= Bardaisan =

Syrian theologian and writer (154–222)

Bardaisan (11 July 154 – 222 AD; ܒܪ ܕܝܨܢ, Bar Dayṣān; also Bardaiṣan), known in Arabic as ibn Dayṣān (ابن ديصان) and in Latin as Bardesanes, was a Syriac-speaking Christian writer and teacher with a Gnostic background, and founder of the Bardaisanites.

A scientist, scholar, astrologer, philosopher, hymnwriter, and poet, Bardaisan was also renowned for his knowledge of India, on which he wrote a book, now lost. According to the early Christian historian Eusebius, Bardaisan was at one time a follower of the Gnostic Valentinus, but later opposed Valentinian Gnosticism and also wrote against Marcionism.

==Biography==
===Early life and education===
Bardaisan (ܒܪ ܕܝܨܢ bar Daiṣān "son of the Daysan") was a Syriac author born on 11 July 154 in Edessa, Osroene, which, in those days, was alternately under the influence of both the Roman Empire and the Parthian Empire. To indicate the city of his birth, his parents called him "Son of the Daysan", the river on which Edessa was situated. He is sometimes also referred to as "the Babylonian" (by Porphyrius); and, on account of his later important activity in Arsacid Armenia, "the Armenian", (by Hippolytus of Rome), while Ephrem the Syrian calls him "philosopher of the Arameans" (ܦܝܠܘܣܘܦܐ ܕܐܖ̈ܡܝܐ). Some sources refer to his high birth and wealth; according to Michael the Syrian, Bardaisan's parents had fled Persia and Sextus Julius Africanus reports that he was of the Parthian nobility. His parents, Nuhama and Nahshiram, must have been people of rank, for their son was educated with a prince of Osroene, possibly the later Abgar VIII. Africanus says that he saw Bardaisan, with bow and arrow, mark the outline of a boy's face with his arrows on a shield which the boy held.

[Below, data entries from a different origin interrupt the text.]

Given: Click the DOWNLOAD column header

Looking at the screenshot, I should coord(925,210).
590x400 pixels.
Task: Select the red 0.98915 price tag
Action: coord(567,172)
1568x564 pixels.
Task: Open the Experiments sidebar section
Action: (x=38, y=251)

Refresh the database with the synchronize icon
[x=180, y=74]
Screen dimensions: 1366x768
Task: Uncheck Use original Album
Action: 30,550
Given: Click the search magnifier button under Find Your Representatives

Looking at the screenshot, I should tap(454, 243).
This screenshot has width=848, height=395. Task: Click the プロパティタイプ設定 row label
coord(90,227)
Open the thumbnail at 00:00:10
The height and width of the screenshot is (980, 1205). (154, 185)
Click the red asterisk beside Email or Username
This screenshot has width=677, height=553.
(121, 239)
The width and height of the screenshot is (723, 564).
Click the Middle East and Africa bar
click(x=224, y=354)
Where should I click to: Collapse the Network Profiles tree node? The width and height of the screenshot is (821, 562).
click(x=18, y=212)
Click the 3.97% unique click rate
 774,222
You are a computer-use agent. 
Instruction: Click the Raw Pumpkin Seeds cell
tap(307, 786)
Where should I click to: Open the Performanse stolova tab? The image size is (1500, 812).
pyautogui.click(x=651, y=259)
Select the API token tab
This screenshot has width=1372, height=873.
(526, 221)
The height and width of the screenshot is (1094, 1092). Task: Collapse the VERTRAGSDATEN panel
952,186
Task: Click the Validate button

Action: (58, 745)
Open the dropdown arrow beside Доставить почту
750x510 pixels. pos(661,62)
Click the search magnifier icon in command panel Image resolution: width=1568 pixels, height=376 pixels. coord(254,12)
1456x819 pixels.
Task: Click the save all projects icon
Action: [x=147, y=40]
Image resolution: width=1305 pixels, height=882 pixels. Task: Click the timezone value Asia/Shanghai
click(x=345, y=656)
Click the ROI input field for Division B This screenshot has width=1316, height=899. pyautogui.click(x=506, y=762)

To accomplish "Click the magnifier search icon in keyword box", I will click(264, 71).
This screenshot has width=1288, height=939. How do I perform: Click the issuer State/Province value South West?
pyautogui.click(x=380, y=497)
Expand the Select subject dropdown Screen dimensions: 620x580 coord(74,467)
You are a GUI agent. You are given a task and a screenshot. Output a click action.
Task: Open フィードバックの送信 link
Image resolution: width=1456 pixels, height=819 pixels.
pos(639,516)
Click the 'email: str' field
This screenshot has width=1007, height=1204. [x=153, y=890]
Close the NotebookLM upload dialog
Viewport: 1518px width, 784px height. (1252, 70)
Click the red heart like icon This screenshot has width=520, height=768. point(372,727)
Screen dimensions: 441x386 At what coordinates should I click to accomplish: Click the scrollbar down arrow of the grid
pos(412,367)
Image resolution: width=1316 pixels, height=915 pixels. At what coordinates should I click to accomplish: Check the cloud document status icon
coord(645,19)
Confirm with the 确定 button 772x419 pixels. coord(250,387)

Owing to political disturbances in Edessa, Bardaisan and his parents moved for a while to Hierapolis (now Manbij), a strong centre of Babylonianism. Here, the boy was brought up in the house of a priest named Anuduzbar. In this school he learnt all the intricacies of Babylonian astrology, a training that permanently influenced his mind and proved the bane of his later life. At the age of twenty-five he happened to hear the homilies of Hystaspes, the Bishop of Edessa, received instruction, was baptized, and even admitted to the diaconate or the priesthood. "Priesthood", however, may merely imply that he ranked as one of the college of presbyters, because Bardaisan remained in the world and had a son called Harmonius, who according to Sozomen's Ecclesiastical History, was "deeply versed in Grecian erudition, and was the first to subdue his native tongue to meters and musical laws; these verses he delivered to the choirs". When Abgar VIII ascended the throne (179), Bardaisan took his place at court. While a sincere Christian, he was clearly no ascetic, but dressed in finery "with berylls and caftan", according to Ephrem, one of his critics.

===Preaching activity===
Bardaisan had an important share in Christianizing the city and possibly converted Abgar VIII to Christianity (probably after 202, i.e. after his visit and honourable reception at Rome). Both king and philosopher laboured to create the first Christian state. He showed great literary activity against Valentinus (of whom Eusebius of Caesarea says Bardaisan was once a follower) and Marcion.

Alternatively, Epiphanius of Salamis and Bar Hebraeus assert that he was first an orthodox Christian and only afterwards became an adept of Valentinus, even creating his own heterodox Christian dogma (Bardaisanism) by mixing its doctrines with Babylonian astrology. Bardaisan has often been described as a Gnostic who denied the resurrection of the body, and the works of Ephrem the Syrian suggest that he explained the origin of the world by a process of emanation from the supreme God whom he called the Father of the Living. As a result, his teachings would form the basis of the Manichaeism and later of the batini sects of Shia Islam. Bardaisan and his movement were subjected to critical polemics that claimed, probably falsely, that he became a Valentinian Gnostic out of disappointed ambitions in the Christian Church. In particular, he was vigorously combated by Ephrem the Syrian who mentioned him in his hymns:

And if he thinks he has said the last thing
He has reached heathenism,
O Bar-Daisan,
Son of the River Daisan,
Whose mind is liquid like his name!

This view has come under criticism as these sources likely quote later Bardaisanites, whereas Eusebius and Porphyry are known to quote directly from authentic fragments of Bardaisan's work. Sozomen specifically reports that Bardaisan taught about palingenesis (παλιγγενεσίας), that is the rebirth of physical bodies, and in his authentic fragments (which includes a treatise on the resurrection) Bardaisan affirms the resurrection of the body but believed it to be a transformation from a corruptible body into an incorruptible body, which is what he meant by "spiritual bodies" elsewhere. While some Bardaisanites after the rise of Manichaeism considered the creation of bodies to be necessarily evil, Bardaisan himself only considered bodies to be sinful if they were mortal and that "the body of resurrection and the body humans had prior to the fall is a body created from pure matter without any mixture with darkness". Bardaisan himself was not dualistic but monistic, in that he considered God to exist and evil not to, "and those who are in evil are in weakness and not in force".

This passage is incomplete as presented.